[ExI] ai class at stanford
spike
spike66 at att.net
Wed Aug 31 06:11:35 UTC 2011
Haaaa! This really IS about the AI class at Stanford.
So I have this textbook by Russell and Norvig. Those of you who have it or
know the answer by whatever means, do feel free to jump on this:
Assume I have a chat group archive that goes back a bunch of years and I
have thousands of posts on some very specific topic. The group has been
strictly moderated, so there isn't a lot of clutter there. We see new
members come on regularly with the typical newbie questions, and someone
will patiently explain that there is a FAQ, but seldom do we get new guys
who have already read it. Similarly, surprisingly few new posters here have
read the Extropian Principles http://www.maxmore.com/extprn3.htm but, back
to this other group.
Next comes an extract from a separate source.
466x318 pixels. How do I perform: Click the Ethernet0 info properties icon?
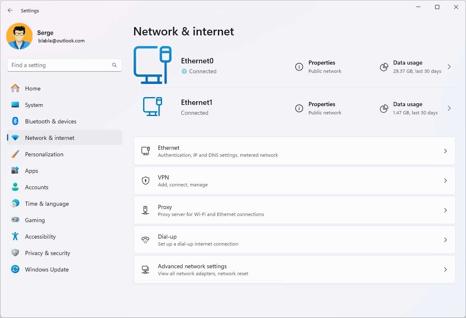coord(299,67)
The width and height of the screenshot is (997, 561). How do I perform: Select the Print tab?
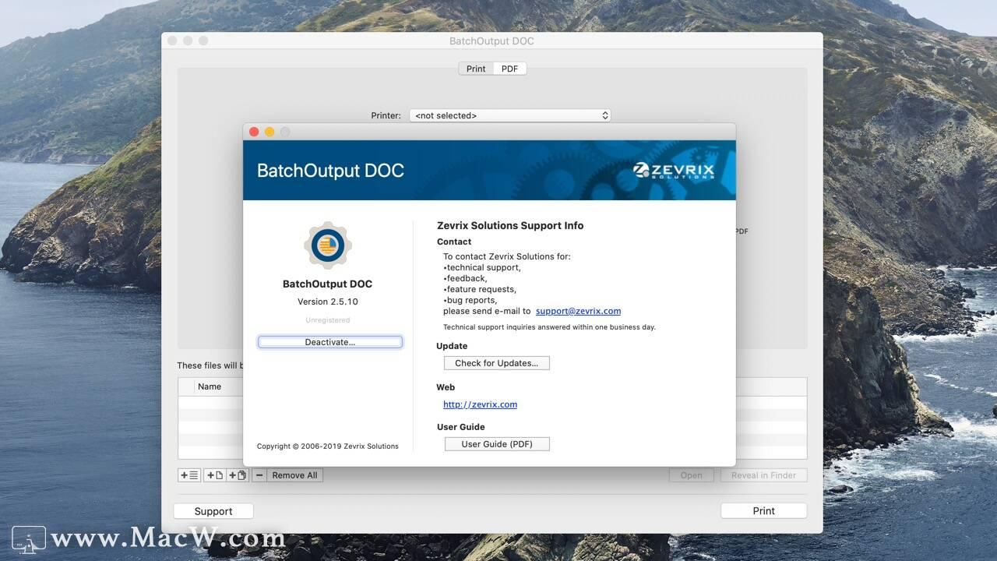[x=475, y=69]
What we need is a robo-FAQ for when new guys come
along and ask tired old questions. I think it would be possible to make a
database that would answer the common questions on a chat site, perhaps by
matching word for word with previous posters' questions. A robo-FAQ would
be cool!
Question please: does the Russell and Norvig book anywhere explain how to do
that? I may try to invent my way through it, but if it has been invented
already, I would rather go that route. I don't want to derive the FAQ, I
want to write the software to go through on its own a huge pile of text,
note when certain keywords seem to show up over and over, then look at what
people posted in response. For instance, if a new guy's post has the terms
"oil", "filter", and "which" I want the software to look for other posts
which have that, and then give the same answer that was given before.
The more I think about this however, the more obvious the idea becomes. A
robo-FAQ is an obvious thing to need or want, and it's a cool coding
project. Therefore it must have been done a thousand times before now. Has
anyone here seen a robo-FAQ? Is the code public domain?